◆ Exercise description: In the entries below, filter for the word "beside" and copy every matching line.

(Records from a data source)
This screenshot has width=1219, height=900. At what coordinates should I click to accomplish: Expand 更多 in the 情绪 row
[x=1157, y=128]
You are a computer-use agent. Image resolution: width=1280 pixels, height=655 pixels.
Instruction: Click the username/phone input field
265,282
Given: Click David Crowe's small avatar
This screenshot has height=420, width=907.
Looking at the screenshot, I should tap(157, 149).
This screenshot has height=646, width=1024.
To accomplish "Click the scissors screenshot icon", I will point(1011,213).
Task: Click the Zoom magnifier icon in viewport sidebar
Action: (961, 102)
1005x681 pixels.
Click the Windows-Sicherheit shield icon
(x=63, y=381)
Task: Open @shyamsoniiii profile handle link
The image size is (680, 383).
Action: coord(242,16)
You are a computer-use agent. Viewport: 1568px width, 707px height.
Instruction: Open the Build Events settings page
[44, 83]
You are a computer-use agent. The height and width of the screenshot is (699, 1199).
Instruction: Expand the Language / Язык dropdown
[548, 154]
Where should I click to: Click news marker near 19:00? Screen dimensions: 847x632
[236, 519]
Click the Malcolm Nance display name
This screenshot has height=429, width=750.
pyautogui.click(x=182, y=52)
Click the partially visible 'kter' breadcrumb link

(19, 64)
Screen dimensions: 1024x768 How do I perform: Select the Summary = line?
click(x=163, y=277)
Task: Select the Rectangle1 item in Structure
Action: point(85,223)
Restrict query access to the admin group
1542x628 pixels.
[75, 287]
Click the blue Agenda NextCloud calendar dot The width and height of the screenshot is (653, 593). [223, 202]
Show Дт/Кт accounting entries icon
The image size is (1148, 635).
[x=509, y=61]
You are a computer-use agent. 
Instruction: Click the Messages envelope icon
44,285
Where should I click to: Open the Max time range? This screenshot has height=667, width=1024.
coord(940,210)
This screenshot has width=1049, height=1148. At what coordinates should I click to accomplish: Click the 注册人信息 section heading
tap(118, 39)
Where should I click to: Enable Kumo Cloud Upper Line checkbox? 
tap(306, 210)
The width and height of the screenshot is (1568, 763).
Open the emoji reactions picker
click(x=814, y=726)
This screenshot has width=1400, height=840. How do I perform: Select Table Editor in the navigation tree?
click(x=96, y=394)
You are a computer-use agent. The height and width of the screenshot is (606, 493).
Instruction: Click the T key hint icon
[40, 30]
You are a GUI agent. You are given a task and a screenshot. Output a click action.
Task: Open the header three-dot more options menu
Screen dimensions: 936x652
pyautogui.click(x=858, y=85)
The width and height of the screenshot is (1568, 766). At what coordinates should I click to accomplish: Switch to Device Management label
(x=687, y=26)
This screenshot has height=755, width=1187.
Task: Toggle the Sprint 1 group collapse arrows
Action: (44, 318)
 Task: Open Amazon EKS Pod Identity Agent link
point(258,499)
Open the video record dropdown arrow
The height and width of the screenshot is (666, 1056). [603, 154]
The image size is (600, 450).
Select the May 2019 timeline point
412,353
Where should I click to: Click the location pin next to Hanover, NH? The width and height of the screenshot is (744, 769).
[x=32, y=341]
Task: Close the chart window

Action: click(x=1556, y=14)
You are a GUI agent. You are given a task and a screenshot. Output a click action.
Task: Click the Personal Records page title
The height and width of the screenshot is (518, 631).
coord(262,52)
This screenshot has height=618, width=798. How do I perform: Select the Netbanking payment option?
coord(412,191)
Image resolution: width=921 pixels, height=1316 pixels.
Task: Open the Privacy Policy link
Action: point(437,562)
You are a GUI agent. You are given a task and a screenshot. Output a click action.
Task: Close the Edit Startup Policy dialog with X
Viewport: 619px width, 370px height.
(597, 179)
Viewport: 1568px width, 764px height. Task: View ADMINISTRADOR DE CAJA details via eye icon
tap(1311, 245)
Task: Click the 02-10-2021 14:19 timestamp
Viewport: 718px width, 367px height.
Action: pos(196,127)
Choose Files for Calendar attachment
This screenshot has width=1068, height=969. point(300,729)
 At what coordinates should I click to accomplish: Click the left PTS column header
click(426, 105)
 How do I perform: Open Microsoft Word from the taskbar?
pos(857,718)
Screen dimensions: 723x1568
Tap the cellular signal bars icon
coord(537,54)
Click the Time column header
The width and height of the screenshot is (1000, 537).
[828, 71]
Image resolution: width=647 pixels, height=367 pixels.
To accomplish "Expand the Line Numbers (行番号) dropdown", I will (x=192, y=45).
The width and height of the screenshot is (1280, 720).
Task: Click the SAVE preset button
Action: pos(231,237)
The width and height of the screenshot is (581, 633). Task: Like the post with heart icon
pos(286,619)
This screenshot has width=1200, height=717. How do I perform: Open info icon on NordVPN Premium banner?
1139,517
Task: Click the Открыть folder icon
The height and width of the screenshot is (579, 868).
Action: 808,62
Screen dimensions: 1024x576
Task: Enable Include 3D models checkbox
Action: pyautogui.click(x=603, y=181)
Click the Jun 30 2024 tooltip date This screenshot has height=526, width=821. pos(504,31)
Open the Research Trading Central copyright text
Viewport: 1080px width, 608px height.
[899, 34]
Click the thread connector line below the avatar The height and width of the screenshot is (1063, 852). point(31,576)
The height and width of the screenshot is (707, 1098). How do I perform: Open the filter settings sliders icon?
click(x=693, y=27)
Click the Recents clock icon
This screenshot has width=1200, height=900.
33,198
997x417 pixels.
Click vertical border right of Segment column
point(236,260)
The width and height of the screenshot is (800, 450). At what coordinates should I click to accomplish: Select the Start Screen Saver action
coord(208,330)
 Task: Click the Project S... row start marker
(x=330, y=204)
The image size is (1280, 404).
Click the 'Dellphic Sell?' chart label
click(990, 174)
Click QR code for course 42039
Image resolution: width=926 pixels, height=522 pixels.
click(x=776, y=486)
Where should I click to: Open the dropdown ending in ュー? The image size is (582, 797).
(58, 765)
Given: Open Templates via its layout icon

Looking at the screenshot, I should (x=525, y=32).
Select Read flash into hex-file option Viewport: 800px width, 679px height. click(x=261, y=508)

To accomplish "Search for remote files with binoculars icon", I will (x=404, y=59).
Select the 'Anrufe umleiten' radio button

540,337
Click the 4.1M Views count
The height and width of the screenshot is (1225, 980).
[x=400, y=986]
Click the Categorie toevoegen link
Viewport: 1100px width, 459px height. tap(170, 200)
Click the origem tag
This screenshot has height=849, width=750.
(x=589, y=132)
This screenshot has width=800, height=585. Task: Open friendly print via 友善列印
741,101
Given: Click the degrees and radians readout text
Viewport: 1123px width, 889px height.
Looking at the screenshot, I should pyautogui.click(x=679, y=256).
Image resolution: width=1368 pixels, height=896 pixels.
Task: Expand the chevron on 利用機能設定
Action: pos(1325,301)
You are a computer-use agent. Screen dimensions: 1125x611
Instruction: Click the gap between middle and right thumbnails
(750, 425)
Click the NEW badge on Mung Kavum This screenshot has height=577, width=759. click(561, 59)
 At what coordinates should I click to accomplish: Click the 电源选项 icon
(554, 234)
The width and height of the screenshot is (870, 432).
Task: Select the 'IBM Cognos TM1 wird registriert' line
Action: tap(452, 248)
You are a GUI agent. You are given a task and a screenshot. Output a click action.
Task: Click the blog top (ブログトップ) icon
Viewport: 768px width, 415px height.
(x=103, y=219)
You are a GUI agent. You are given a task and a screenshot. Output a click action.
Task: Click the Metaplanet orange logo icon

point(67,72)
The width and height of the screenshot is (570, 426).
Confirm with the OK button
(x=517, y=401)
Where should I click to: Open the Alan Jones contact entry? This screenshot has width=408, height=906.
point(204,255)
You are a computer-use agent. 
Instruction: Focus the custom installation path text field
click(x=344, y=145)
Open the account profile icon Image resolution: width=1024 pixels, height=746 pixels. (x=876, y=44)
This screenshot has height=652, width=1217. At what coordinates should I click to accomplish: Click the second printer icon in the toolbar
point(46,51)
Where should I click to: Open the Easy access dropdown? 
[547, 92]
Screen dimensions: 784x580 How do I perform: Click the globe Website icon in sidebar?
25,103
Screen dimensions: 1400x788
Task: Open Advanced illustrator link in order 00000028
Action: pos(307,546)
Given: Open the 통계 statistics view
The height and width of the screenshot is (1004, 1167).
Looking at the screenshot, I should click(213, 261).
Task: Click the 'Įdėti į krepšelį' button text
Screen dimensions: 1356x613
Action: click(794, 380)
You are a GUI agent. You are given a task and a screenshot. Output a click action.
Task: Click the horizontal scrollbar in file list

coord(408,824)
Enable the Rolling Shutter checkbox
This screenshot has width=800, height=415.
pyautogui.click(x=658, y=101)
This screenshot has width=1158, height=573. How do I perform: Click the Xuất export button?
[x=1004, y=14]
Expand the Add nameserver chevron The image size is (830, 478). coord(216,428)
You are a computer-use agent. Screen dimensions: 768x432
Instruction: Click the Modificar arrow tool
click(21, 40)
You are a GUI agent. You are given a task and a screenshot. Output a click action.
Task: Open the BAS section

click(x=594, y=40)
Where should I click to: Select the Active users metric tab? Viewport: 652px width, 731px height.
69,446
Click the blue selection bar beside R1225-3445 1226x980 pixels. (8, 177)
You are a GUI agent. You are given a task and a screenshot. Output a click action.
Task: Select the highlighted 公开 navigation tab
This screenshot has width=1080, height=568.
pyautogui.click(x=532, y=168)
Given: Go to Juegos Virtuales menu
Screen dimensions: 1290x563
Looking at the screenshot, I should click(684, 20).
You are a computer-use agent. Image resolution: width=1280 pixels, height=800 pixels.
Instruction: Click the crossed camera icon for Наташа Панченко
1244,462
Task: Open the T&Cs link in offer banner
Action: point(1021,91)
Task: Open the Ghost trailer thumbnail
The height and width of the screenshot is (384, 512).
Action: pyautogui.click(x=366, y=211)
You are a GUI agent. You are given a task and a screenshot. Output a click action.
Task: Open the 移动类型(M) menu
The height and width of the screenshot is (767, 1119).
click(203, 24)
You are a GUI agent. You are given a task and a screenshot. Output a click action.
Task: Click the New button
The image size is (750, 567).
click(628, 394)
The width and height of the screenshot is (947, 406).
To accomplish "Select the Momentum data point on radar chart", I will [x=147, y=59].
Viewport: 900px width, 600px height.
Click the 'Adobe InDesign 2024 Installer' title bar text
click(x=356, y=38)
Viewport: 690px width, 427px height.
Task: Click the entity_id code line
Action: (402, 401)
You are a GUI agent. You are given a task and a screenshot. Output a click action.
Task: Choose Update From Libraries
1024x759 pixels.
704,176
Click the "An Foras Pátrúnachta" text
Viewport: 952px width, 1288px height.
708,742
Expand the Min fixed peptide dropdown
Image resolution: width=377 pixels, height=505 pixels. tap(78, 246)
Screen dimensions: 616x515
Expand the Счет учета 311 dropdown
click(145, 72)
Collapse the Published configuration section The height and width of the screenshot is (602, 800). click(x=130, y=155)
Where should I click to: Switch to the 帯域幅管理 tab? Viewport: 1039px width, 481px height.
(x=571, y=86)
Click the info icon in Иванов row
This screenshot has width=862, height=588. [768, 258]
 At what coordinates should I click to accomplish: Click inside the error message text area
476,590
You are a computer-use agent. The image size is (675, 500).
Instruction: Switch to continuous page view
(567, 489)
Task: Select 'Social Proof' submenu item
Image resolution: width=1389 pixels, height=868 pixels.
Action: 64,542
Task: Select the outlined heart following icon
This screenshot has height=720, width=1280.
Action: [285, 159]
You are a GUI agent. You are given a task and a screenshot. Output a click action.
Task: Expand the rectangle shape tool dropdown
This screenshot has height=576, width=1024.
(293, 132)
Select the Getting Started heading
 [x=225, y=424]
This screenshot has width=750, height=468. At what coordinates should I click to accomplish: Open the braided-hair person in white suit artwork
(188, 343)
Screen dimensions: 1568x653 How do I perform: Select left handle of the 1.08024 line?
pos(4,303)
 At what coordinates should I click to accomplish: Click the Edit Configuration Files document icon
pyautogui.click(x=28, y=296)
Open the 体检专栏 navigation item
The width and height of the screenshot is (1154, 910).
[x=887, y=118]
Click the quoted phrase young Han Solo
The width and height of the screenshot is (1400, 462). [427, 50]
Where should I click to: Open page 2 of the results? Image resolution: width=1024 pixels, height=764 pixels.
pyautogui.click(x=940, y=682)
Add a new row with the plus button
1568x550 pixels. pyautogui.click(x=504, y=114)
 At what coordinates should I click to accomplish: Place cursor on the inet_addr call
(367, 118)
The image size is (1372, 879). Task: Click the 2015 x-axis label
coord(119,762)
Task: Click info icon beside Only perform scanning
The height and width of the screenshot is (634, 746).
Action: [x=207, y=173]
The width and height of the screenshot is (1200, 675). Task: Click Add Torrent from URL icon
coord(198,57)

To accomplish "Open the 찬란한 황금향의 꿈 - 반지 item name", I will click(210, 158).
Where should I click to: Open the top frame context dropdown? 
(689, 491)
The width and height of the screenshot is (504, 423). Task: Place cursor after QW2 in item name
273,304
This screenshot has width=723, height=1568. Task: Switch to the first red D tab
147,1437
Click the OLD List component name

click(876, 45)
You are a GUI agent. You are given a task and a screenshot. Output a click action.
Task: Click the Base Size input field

◆ Answer to this exercise:
Click the blue selection bar beside R1225-3445 1226x980 pixels. (8, 177)
Task: Click info icon beside Only perform scanning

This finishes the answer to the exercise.